The model revealed an effect of Picture Agreement (β = 0.02, SE = 0.007, z = 2.91, p < .01), such that accuracy was higher for pictures with higher name agreement. Question’s Age Group also had an effect (β = 0.96, SE = 0.29, z = 3.28, p < .01), indicating that accuracy was higher for question about college students. This is probably because the majority of our participants were closer in age to college students than to older adults. Seventy five of the participants reported their age. Their average age was 35 years (SD = 10.6). Importantly, Age Range also had an effect (β = 0.01, SE = 0.003, z = 2.76, p < .01; see Fig. 1, and Table 1, in the AppendixFootnote 1), indicating that the larger the age range of participants’ frequent interlocutors, the more accurate participants were overall. Specifically, every increase of 5 years in the age range in participants’ social circle led to an improvement of roughly 1% in participants’ prediction. In contrast, participants’ Network Size did not predict their performance.

One question that arises is how participants’ performance depends on the age group of their network, and more importantly, how the role of network properties depends on the similarity between the age range in participants’ network and the age group about which they are asked. In other words, does age variability in one’s network boost lexical prediction equally when predicting lexical choices of speakers who are of similar and of different age than those in one’s network? To examine this, we coded for each participant for each question whether the age group about which the question asks is closer to the age of their common interlocutors than the other age group or farther from it. We then ran a similar logistic mixed-model analysis to the one beforehand, only replacing Question’s Age Group with Question’s Age Similarity to Network Age. The analysis revealed, as before, effects of Picture Agreement (β = 0.03, SE = 0.008, z = 3.45, p < .001), and Age Range (β = 0.008, SE = 0.004, z = 1.97, p < .05), showing that, as before, accuracy was higher when picture name agreement was higher as well as the more heterogeneous the ages in participants’ network were. Importantly, Age Range did not interact with Question’s Age Similarity to Network Age, indicating that having greater age heterogeneity in one’s network is useful whether one is predicting the lexical choice of people of a similar age to the ones in one’s network or whether one is predicting lexical choice for people of a different age than the age of one’s network members. Surprisingly, there was also an interaction between Network Size and Question’s Age Similarity to Network Age (β =- 0.02, SE = 0.01, z = -2.06, p < .04; see Table 2 in the Appendix for the full results), yet a further examination of the simple effects driving the interaction showed that neither was significant (both ps > .1).

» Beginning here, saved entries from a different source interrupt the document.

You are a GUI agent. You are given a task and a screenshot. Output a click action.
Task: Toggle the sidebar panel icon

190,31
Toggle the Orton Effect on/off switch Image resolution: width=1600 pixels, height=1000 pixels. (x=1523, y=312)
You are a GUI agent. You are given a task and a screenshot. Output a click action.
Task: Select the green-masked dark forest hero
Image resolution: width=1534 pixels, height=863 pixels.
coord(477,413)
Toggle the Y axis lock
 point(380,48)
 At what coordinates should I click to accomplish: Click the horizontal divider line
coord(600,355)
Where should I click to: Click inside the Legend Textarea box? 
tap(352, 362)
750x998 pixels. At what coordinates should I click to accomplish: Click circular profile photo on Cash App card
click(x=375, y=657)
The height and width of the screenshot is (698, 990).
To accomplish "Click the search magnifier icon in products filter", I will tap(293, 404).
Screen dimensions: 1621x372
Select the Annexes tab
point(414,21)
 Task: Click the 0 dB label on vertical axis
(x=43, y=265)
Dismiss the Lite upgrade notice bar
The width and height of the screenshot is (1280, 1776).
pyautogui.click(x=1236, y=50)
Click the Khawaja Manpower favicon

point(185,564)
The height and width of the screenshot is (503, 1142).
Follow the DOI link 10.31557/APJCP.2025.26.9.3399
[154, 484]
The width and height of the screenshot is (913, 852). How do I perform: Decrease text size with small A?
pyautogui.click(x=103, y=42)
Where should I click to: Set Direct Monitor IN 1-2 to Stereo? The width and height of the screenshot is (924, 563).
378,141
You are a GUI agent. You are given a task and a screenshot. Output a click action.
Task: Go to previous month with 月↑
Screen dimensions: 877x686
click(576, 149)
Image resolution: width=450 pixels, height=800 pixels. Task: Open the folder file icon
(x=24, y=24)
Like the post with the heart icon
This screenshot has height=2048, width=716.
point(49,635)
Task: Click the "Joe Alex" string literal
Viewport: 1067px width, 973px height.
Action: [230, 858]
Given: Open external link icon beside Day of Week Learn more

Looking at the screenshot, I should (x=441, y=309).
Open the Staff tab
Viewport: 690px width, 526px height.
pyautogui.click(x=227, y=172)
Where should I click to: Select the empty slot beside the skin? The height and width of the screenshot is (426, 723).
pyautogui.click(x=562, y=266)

The results of this study then show that the properties of one’s social network influence one’s lexical skills. Specifically, they show that having a more variable social network is helpful. Participants who interact with people of different ages are better overall at predicting how people of different ages refer to objects, regardless of whether their social network includes people of these ages. As mentioned earlier, however, production and prediction are related. Therefore, the question remains whether social network properties directly influence prediction or whether social network properties influence production, and only consequently, prediction. Study 2 therefore examines the influence of the properties of people’s social networks on their own lexical choice and representations.

Study 2

Study 2 tests whether the properties of people’s social network influence their linguistic representations and lexical choice in a manner similar to the one that they influence their lexical prediction. To do that, participants in Study 2 named a set of pictures similar to the one used in Study 1. If properties of the social network improve lexical prediction by providing a more representative sample of the population, then they might influence lexical access, as reflected in response times. If social network properties improve lexical prediction by influencing one’s own lexical choices, then we might also find that network properties influence how normative participants’ lexical choices are.

Study 2, unlike Study 1, was conducted in The Netherlands. Therefore, in order to code the normativity of participants’ responses, we needed to first assess what the normative responses for the items are. To do so, we gathered norms for these items with a representative sample of the Dutch adult population. These norms were not collected from our ordinary sample pool, but from the wider Dutch population using a private company that specifically specializes in recruiting respondents according to desired demographics—in our case, a sample that is representative of the adult Dutch population in terms of age and gender. Thus, we ensured that our norms reflect the lexical distribution in the adult Dutch population at large.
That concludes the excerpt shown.